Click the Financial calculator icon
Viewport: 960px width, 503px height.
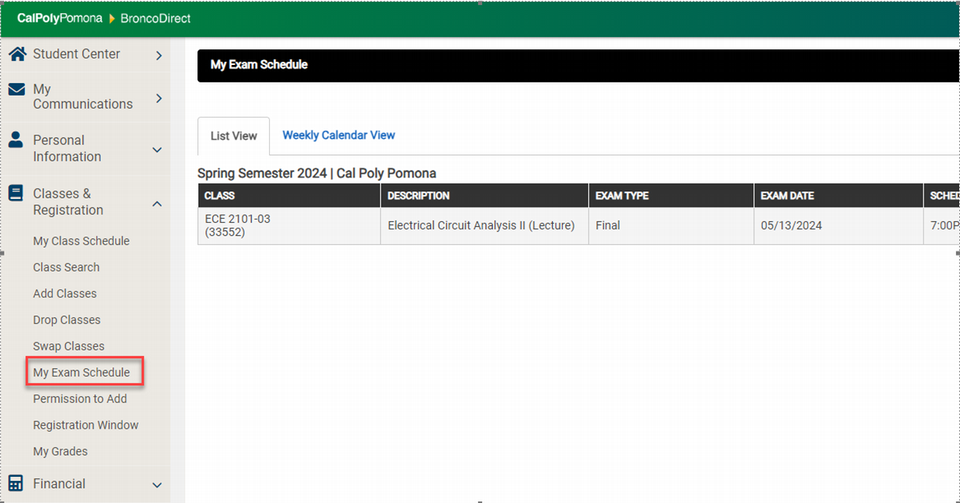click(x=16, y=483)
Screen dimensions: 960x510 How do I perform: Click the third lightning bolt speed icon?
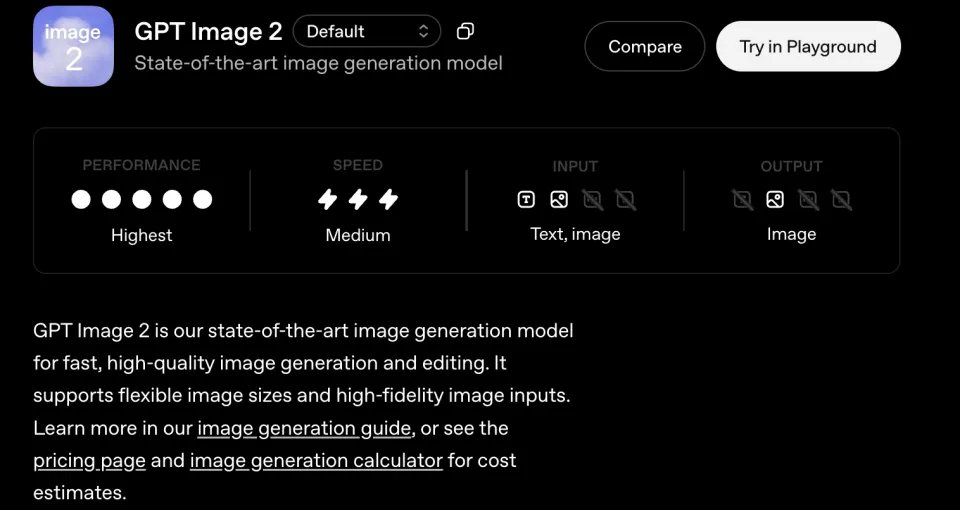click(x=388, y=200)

----

▶ _Assignment_: Omit any images, then output the listing exactly.

▶ _Output of the exercise_:
Click the Financial calculator icon
Viewport: 960px width, 503px height.
click(x=16, y=483)
Screen dimensions: 960x510 How do I perform: Click the third lightning bolt speed icon?
click(x=388, y=200)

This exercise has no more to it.